Monetary wedding gifts
- Don’t give more than you can afford.
- Are you a close friend or relative? In the US. monetary gifts, if given, usually come from relatives or very close friends. Sometimes, however, friends of the couple from an office or club, participate in a group gift where money is collected. Cash should never be given. Loose bills are hard to keep track of and too easily lost. Checks are the proper form to use.
- Will the money be useful to the couple? Would they rather have something more tangible, with your thoughtfulness behind it, by which to remember your friendship?
- Consider giving a gift card rather than a check.
- Generally the check is addressed to the couple (so both must endorse it).
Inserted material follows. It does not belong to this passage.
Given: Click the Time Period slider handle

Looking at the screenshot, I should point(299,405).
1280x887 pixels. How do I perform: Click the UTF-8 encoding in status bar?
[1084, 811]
When the check is given at the reception, it is presented to the groom, without fanfare. If sending money before the wedding, the check is delivered to the bride.
- The donor’s name is never revealed when gifts are displayed. Their name is discreetly covered. Gifts and checks of similar amounts are displayed together to avoid comparisons.
- Some ethnic traditions allow for a money tree or money dance where guests may “shower” the couple with reasonable amounts of cash. All such goodwill gestures are appropriate when not excessive or mandatory. Remember, here again the rule saying, “Do not give more than you can afford” takes the pressure off while joining in the fun. These customs have the potential to embarrass some guests who may not have the funds to give and that’s why its best to not stipulate amounts or participation.
These are good rules. They keep us from hurting or embarrassing other people. It has been said, and I agree, that “the excellence of a gift lies in its thoughtful appropriateness rather than in its value”. This is why the widow, giving her only mite, was praised by Christ for her loving generosity. And, this explains why a carefully chose item, or special handmade piece, or carefully handwritten note expressing sincere best wishes on the wedding card, because of its thoughtfulness, is often times more meaningful than a monetary gift. Thanks for your question. Protocol Matters!